DOCUMENT TEXT —
***
SINCE TAKING over as director of the Slovak National Theatre (SND) ballet just over a year ago, Mário Radačovský has already led the ensemble to a number of historic firsts, the latest of which took place on October 26.

Grand pas classique from Raymonda, Serenade

Music:Alexander Glazunov, Piotr I. Tchaikovsky
Choreography:Marius Petipa, George Balanchine
Rehearsed by:Johnny Chang, Patricia Barker and John Clifford
Where:historical building of the Slovak National Theatre (SND), Hviezdoslavovo Square, Bratislava
Next performance:November 10 at 19:00
Performed:in two scenes
Rating:7 of 10

Soloists Andrej Kremz and Nikoleta Stehlíková in a scene from Raymonda.
photo: Ctibor Bachratý/SND

SINCE TAKING over as director of the Slovak National Theatre (SND) ballet just over a year ago, Mário Radačovský has already led the ensemble to a number of historic firsts, the latest of which took place on October 26.

The SND premiered a double bill of an extract from Raymonda, a 19th-century classic choreographed by famed Russian choreographer Marius Petipa, and Serenade, one of the best known and most beautiful pieces by the legendary Russian-born American choreographer George Balanchine.
***
DATA SHOWN —

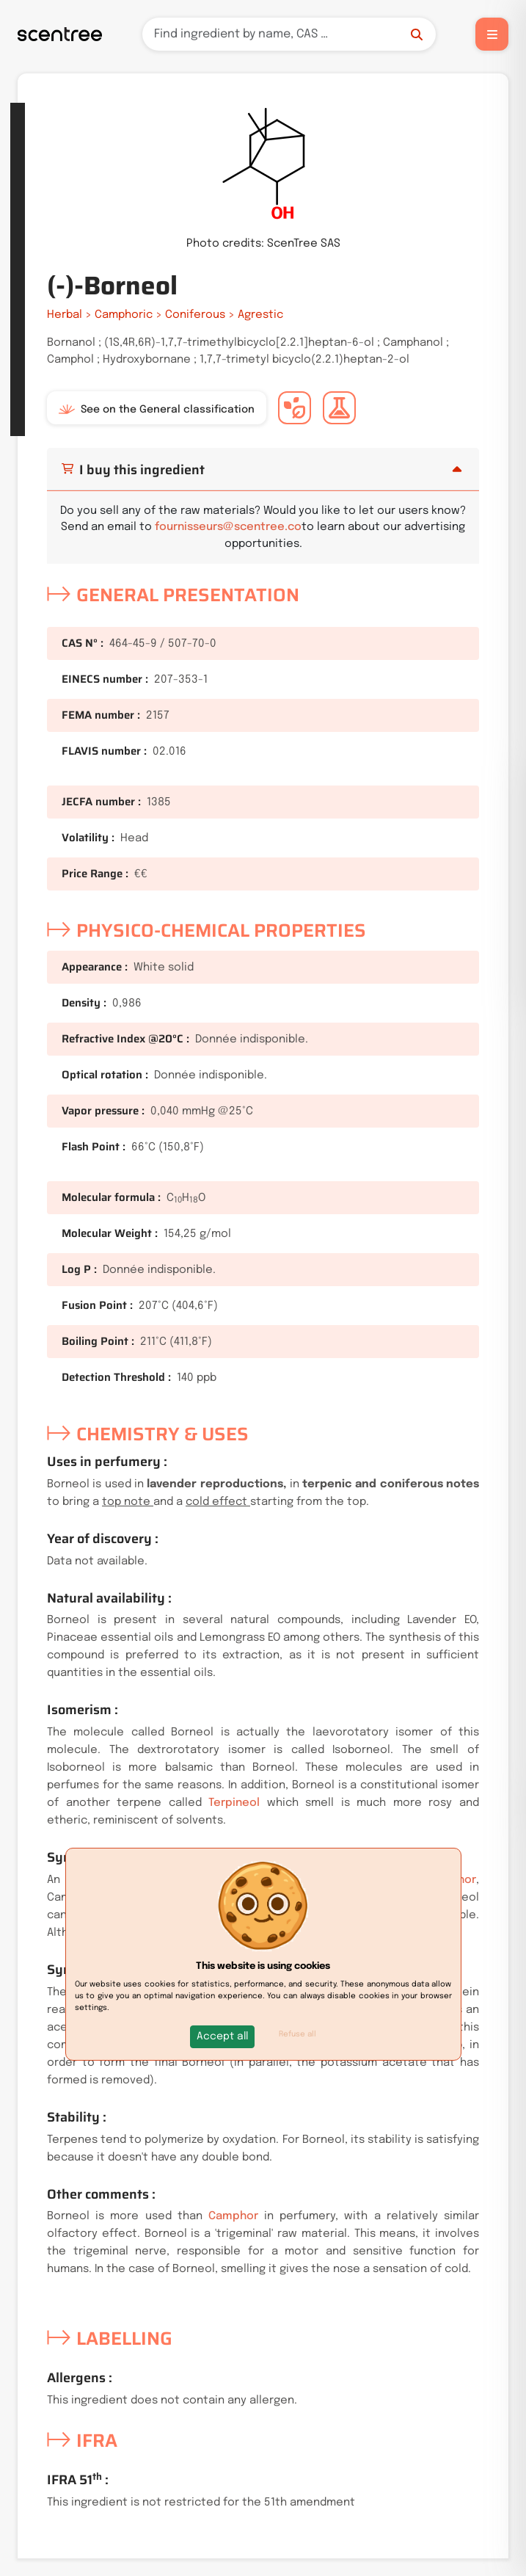  I want to click on fournisseurs@scentree.co, so click(228, 527).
***
WHAT TO DO —
1. From the ballet review, quote the passage from "Music:Alexander Glazunov, Piotr" to "scene from Raymonda.".
2. In the ballet review, list everyone credited on the Music, Choreography, and Rehearsed by lines.

SOLUTIONS —
1.
Music:Alexander Glazunov, Piotr I. Tchaikovsky
Choreography:Marius Petipa, George Balanchine
Rehearsed by:Johnny Chang, Patricia Barker and John Clifford
Where:historical building of the Slovak National Theatre (SND), Hviezdoslavovo Square, Bratislava
Next performance:November 10 at 19:00
Performed:in two scenes
Rating:7 of 10

Soloists Andrej Kremz and Nikoleta Stehlíková in a scene from Raymonda.

2.
Alexander Glazunov
Piotr I. Tchaikovsky
Marius Petipa
George Balanchine
Johnny Chang
Patricia Barker
John Clifford